Yeah, I agree. Happy to commit a patch that does this. Because this is merely a debugging situation, and it's a very particular issue, I'm pushing on this. Super edge.

#8 @voldemortensen
9 years ago

I was unable to duplicate the error, however I added a try/catch to try serialize and then print_r. Patch needs testing as I couldn't duplicate.

#9 @SergeyBiryukov
9 years ago

In 21650-try-catch.diff, looks like serialize() should be replaced with print_r() in line 645.

#10 @voldemortensen
9 years ago

Thanks SergeyBiryukov. updated.

#11 @SergeyBiryukov
9 years ago

One more thing, it should be print_r( $cache, true ) (to return the value instead of printing it directly).

#12 @voldemortensen
9 years ago

/sigh That should be it. My mind must be on the weekend or something.

#13 @SergeyBiryukov
9 years ago

14157-ms-php.fixed.diff includes some unrelated changes, but looks good otherwise.

#14 @voldemortensen
9 years ago

Last try before I quit for the weekend.

#15 @SergeyBiryukov
9 years ago

  • Keywords has-patch 4.1-early added; needs-patch removed

#16 @chriscct7
8 years ago

  • Keywords 4.1-early removed
  • Priority changed from low to normal
  • Severity changed from minor to normal

17 months ago

#17 @desrosj
17 months ago

  • Milestone set to 6.1

Came across this ticket going through tickets missing a milestone.

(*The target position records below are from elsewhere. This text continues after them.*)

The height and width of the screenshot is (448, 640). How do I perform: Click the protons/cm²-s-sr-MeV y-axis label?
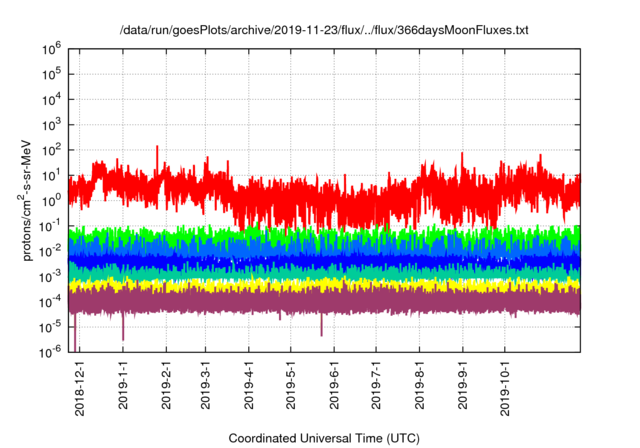click(x=29, y=199)
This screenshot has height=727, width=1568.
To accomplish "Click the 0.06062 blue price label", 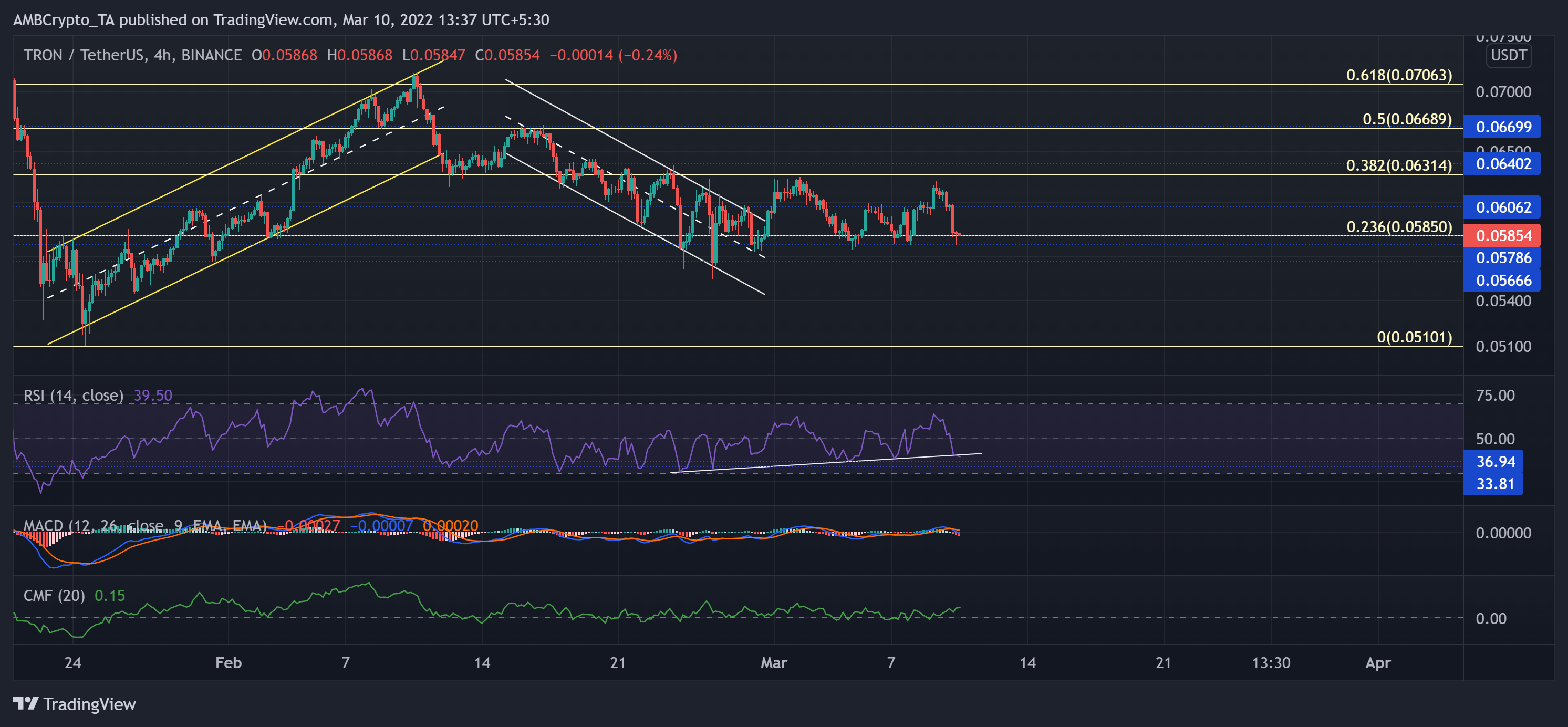I will (x=1502, y=207).
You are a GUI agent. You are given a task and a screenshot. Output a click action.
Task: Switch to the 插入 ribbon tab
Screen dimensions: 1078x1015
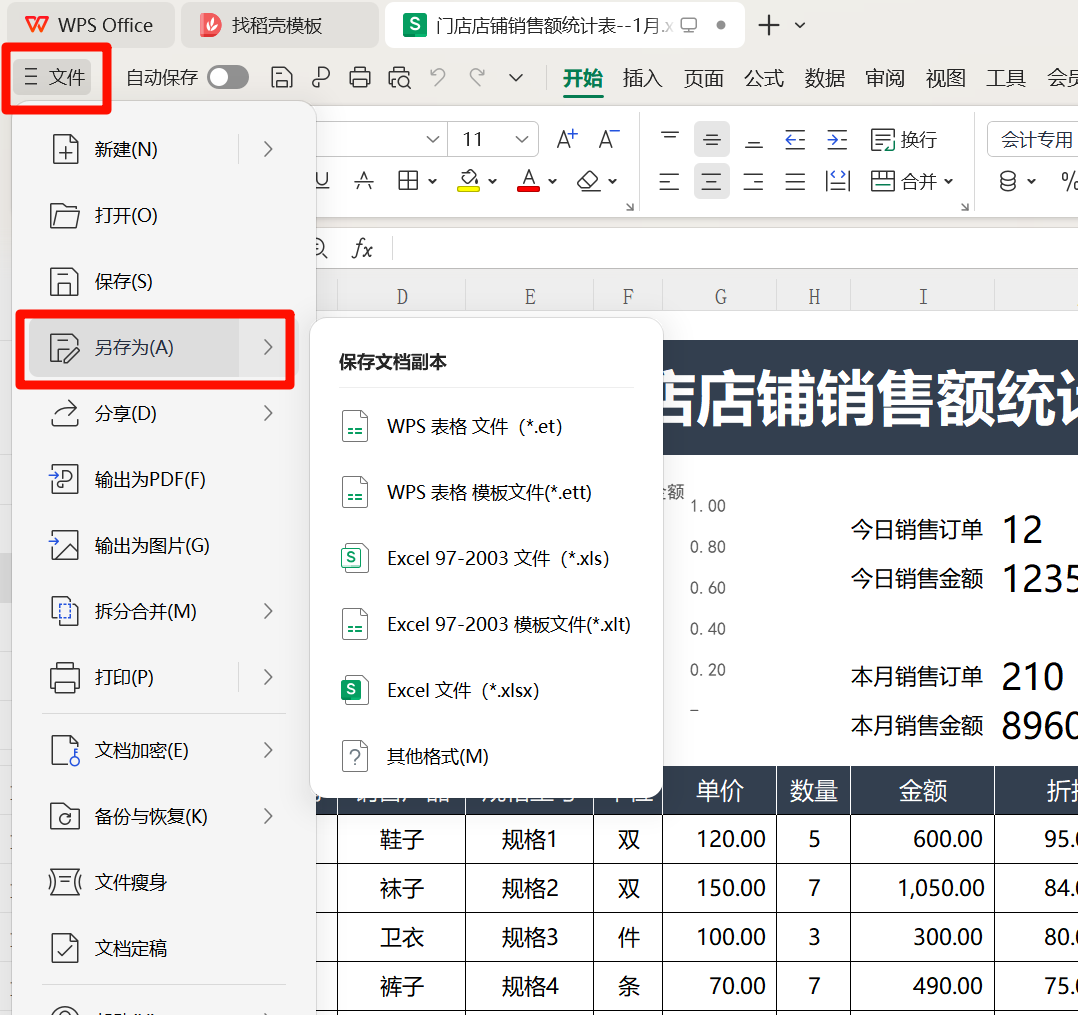(x=643, y=77)
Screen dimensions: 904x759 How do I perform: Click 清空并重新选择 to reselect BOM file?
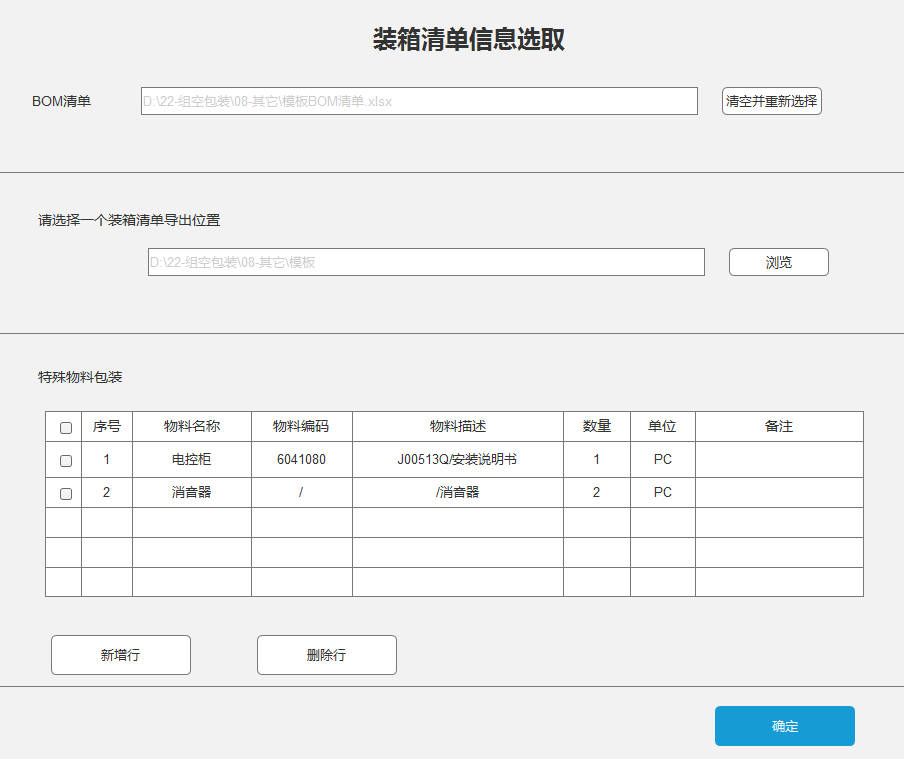coord(770,101)
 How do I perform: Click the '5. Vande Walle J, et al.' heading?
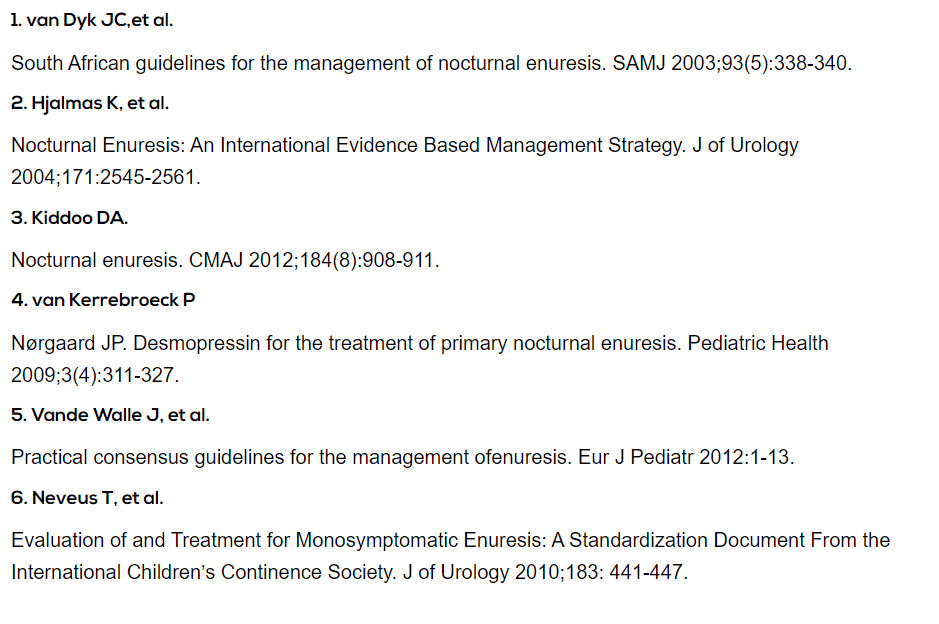[x=110, y=415]
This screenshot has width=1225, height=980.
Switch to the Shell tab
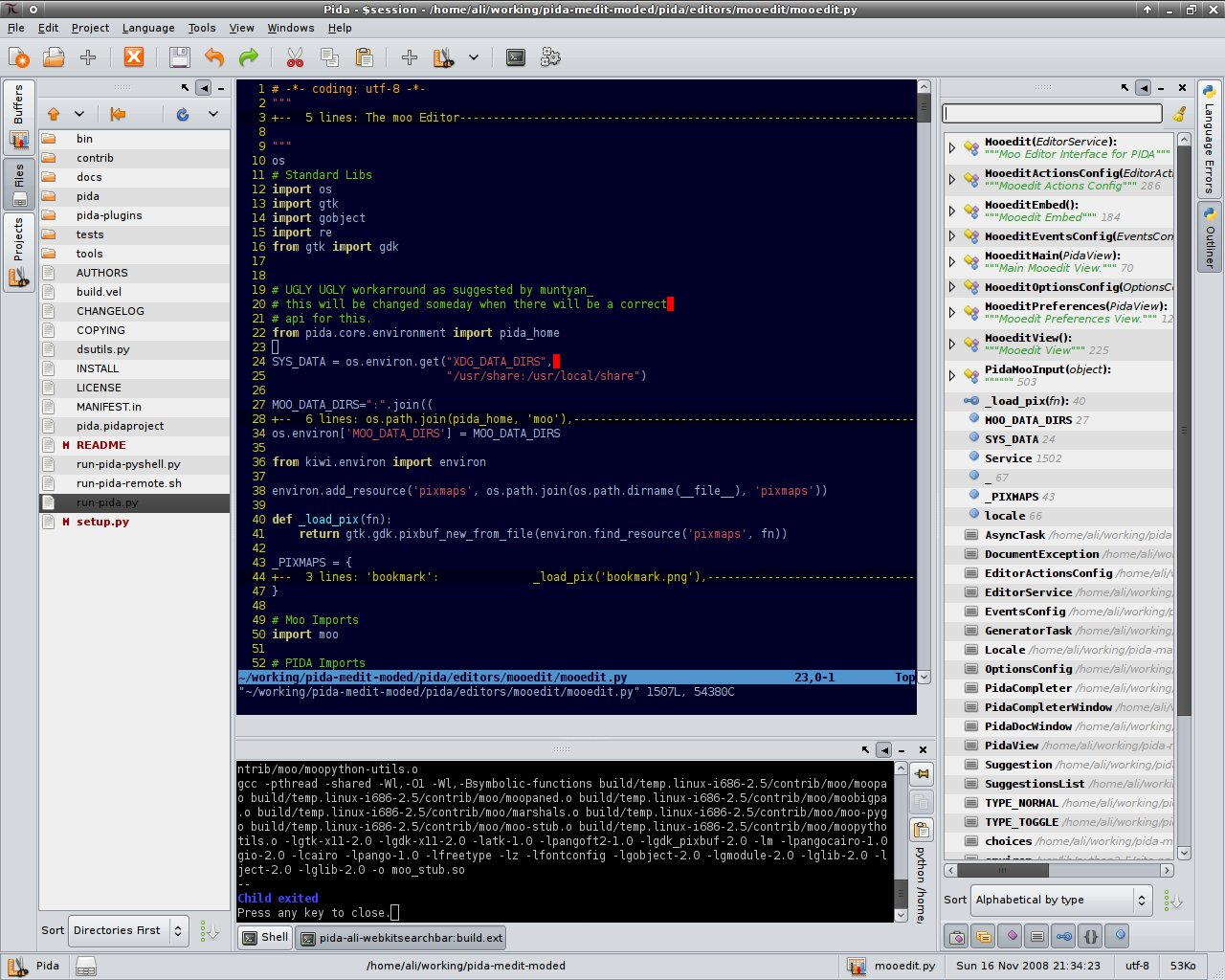coord(265,938)
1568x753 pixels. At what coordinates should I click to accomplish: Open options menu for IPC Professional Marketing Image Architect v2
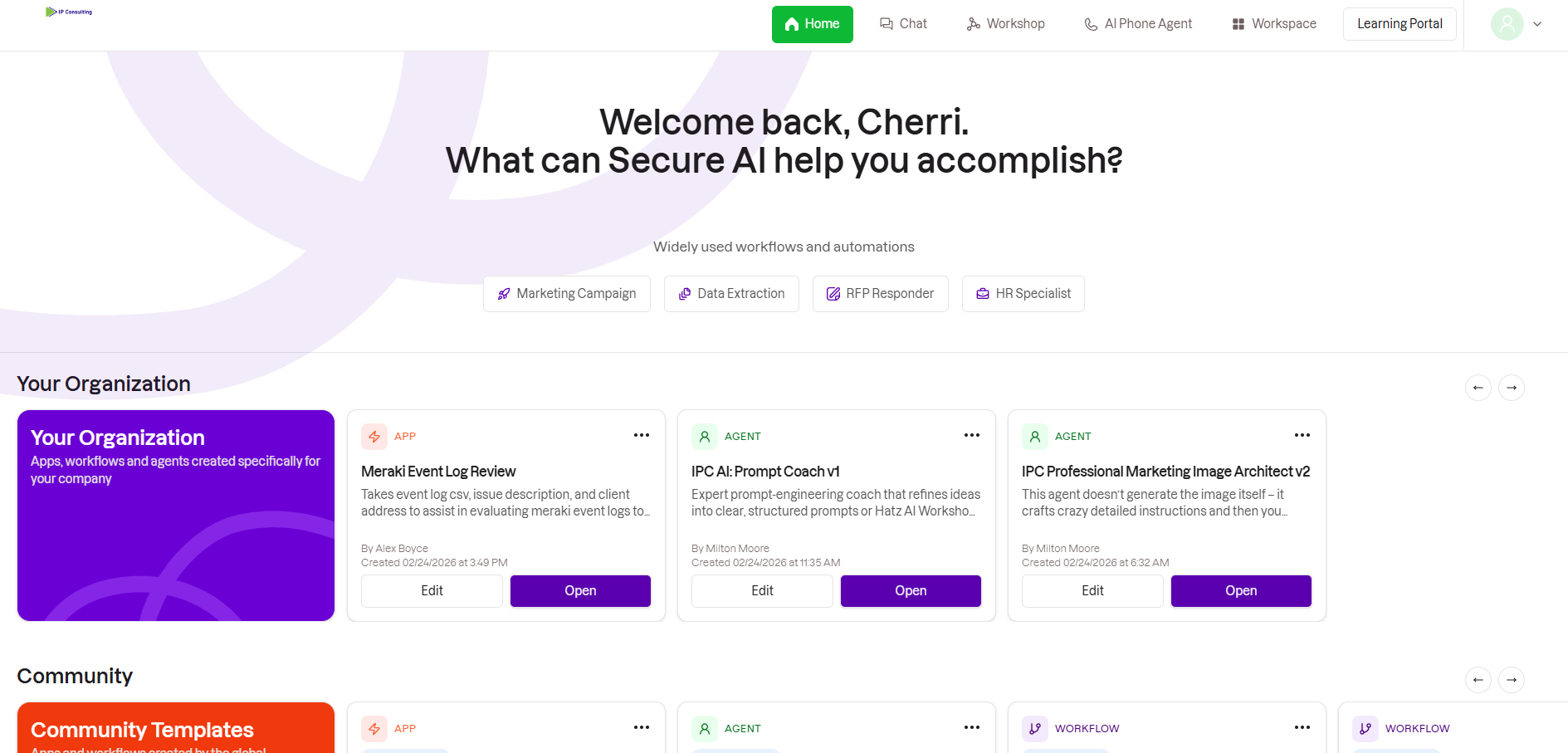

This doesn't seem to have come up again recently, but it probably wouldn't hurt to protect against custom cache groups where built-in PHP objects are potentially cached.

21650.diff is a refreshed patch for a sanity check.

#18 @jorbin
17 months ago

  • Keywords needs-unit-tests added

This seems like a good improvement, but it's one that I think requires some automated tests before it is ready for commit

#19 @audrasjb
14 months ago

  • Milestone changed from 6.1 to Future Release

With WP 6.1 RC 1 scheduled tomorrow (Oct 10, 2022), there is not much time left to address this ticket. Given it still needs unit tests, let's move this ticket to Future Release.

Ps: if you were about to send a patch and if you feel it is realistic to commit it in the next few hours, please feel free to move this ticket back to milestone 6.1.

Note: See TracTickets for help on using tickets.